→ **GIVEN INFORMATION**:

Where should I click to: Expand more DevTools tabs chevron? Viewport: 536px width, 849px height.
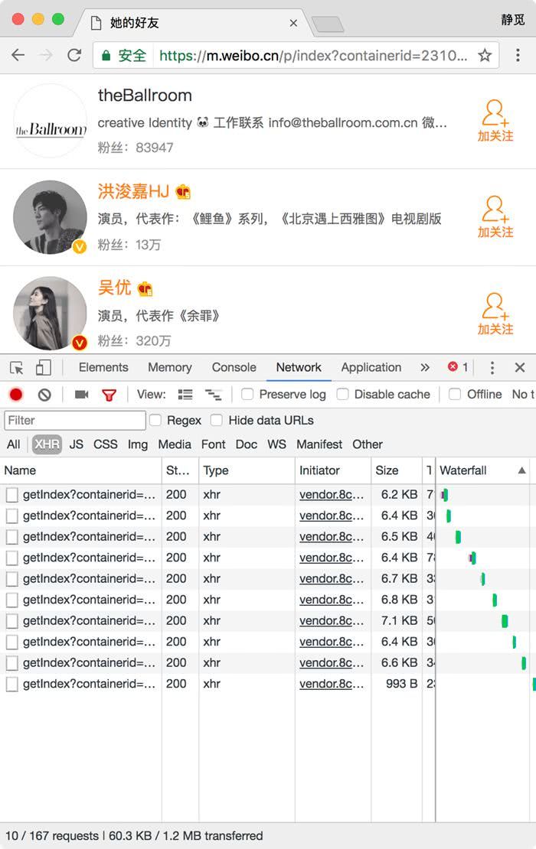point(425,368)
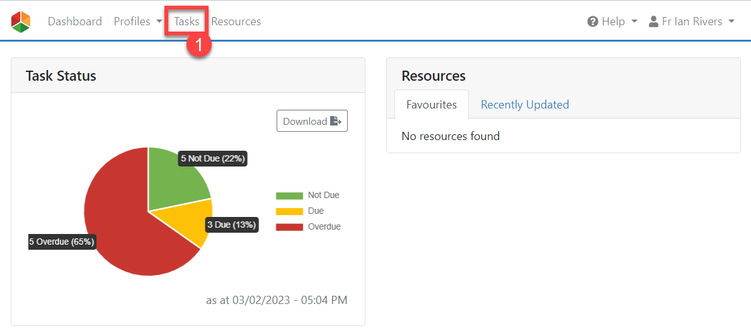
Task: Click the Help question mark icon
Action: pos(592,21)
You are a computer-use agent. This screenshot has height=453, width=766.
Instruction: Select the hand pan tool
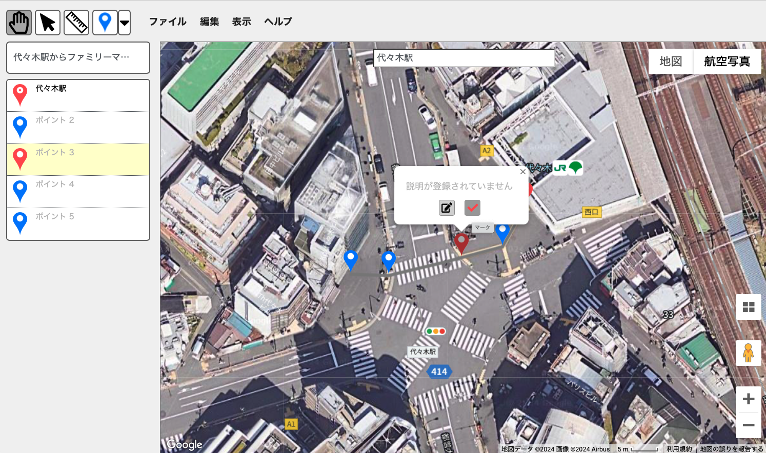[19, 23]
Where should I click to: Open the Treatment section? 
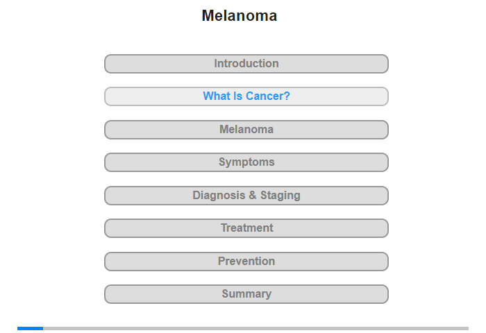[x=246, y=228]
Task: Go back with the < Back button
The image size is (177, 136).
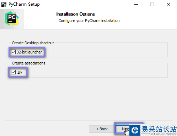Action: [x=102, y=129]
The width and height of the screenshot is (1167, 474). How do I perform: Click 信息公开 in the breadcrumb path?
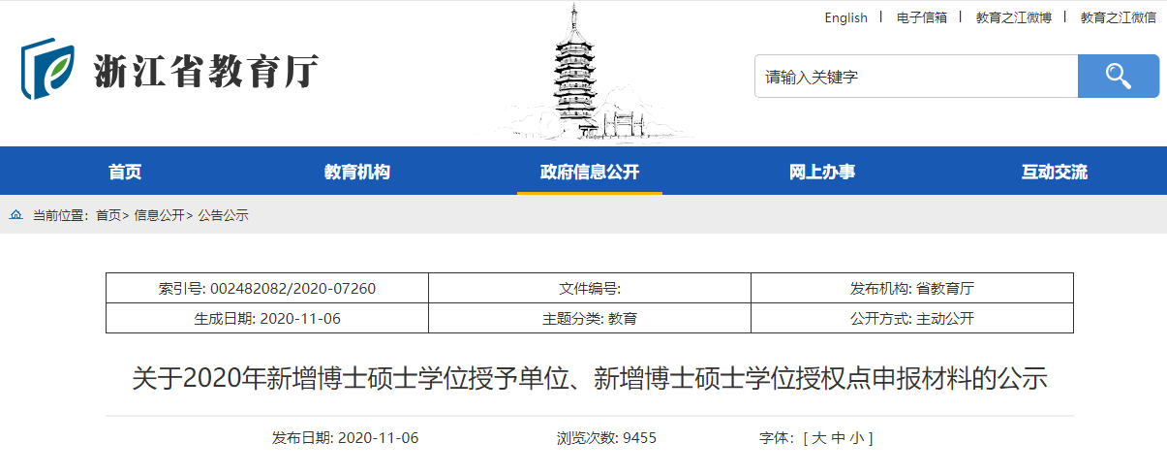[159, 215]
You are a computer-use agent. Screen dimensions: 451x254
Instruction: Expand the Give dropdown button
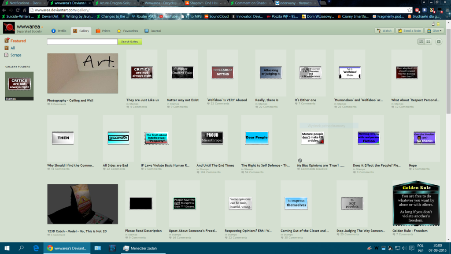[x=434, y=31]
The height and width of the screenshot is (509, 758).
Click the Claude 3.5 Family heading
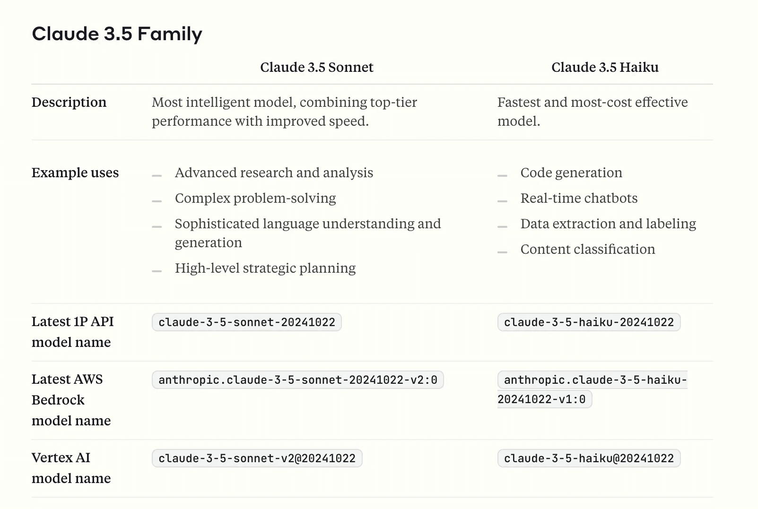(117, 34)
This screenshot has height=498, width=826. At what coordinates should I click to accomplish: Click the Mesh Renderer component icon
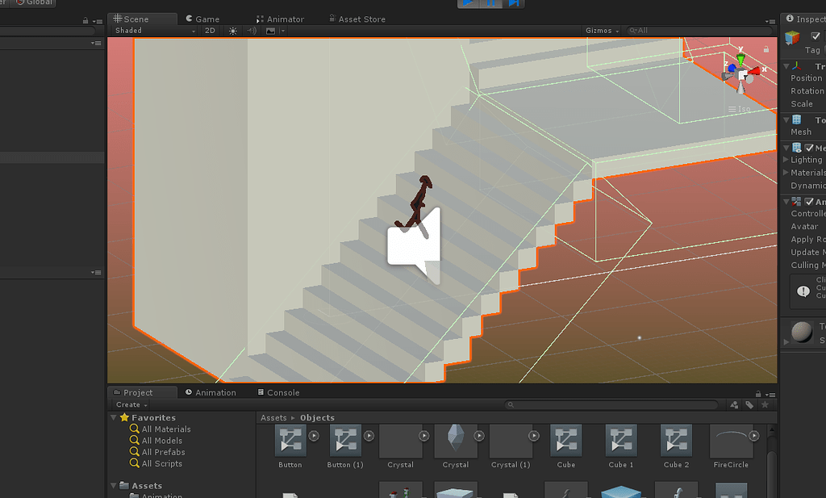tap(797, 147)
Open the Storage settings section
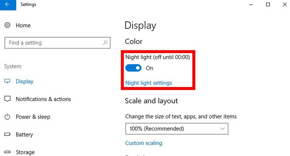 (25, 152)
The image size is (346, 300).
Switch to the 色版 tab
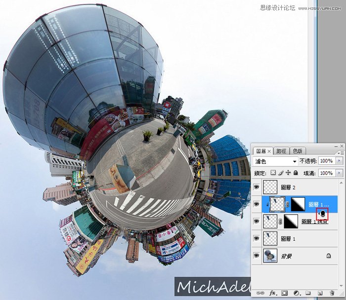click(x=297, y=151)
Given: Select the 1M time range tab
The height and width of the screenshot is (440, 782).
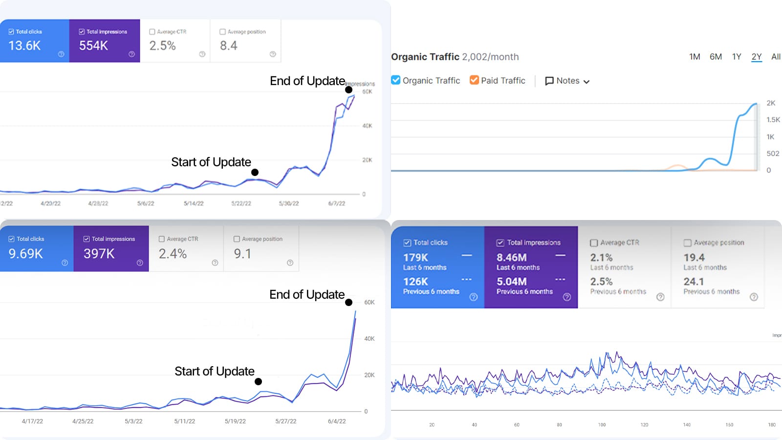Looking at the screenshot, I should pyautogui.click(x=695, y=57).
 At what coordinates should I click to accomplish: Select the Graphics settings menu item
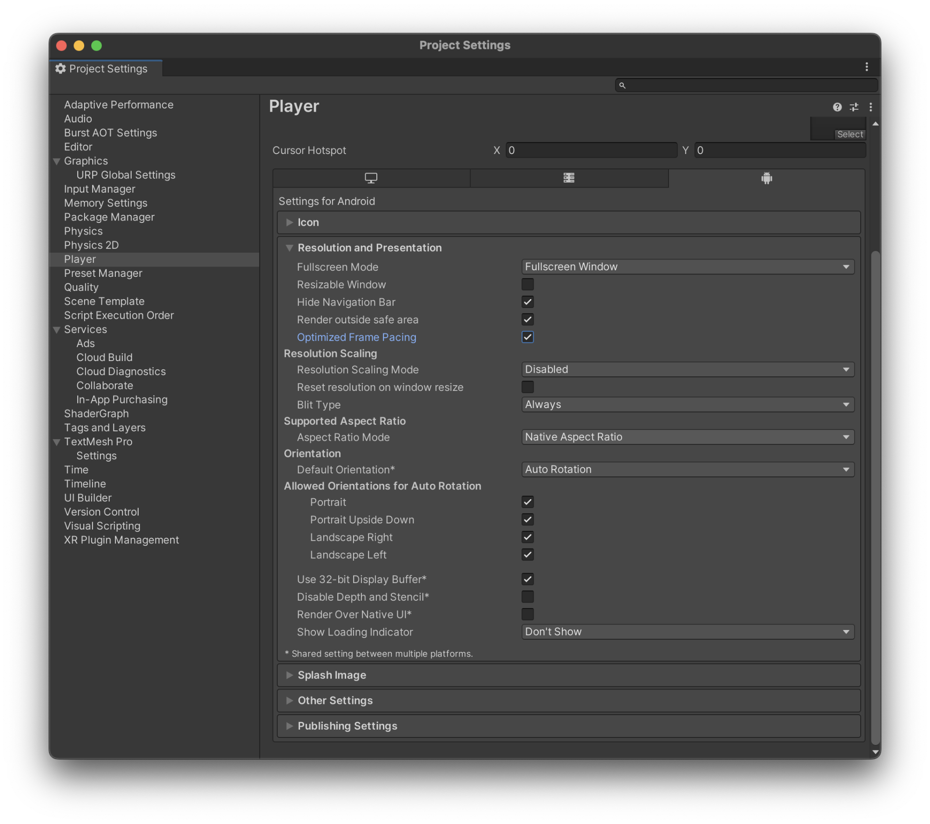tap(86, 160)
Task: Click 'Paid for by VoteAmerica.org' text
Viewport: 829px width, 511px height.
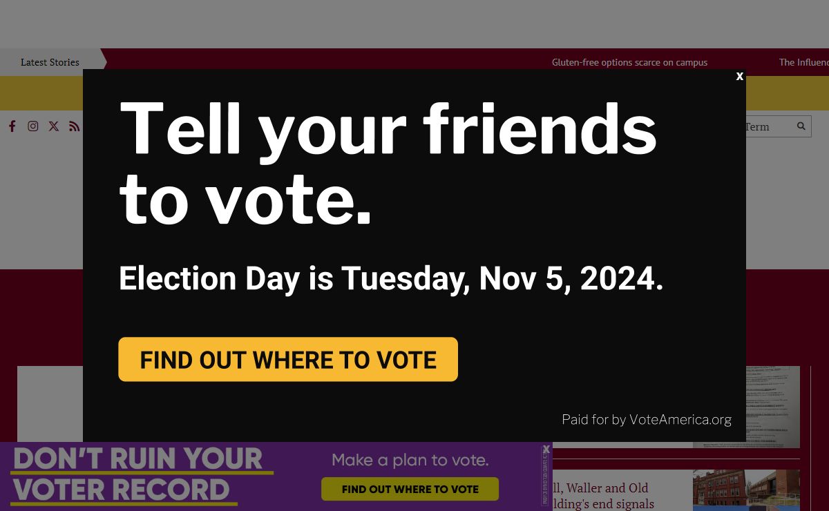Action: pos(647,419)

→ **EXERCISE DESCRIPTION**:
Work through the entries above and report the number of lines that include "computer", with nothing else.

→ **WORKED SOLUTION**:
2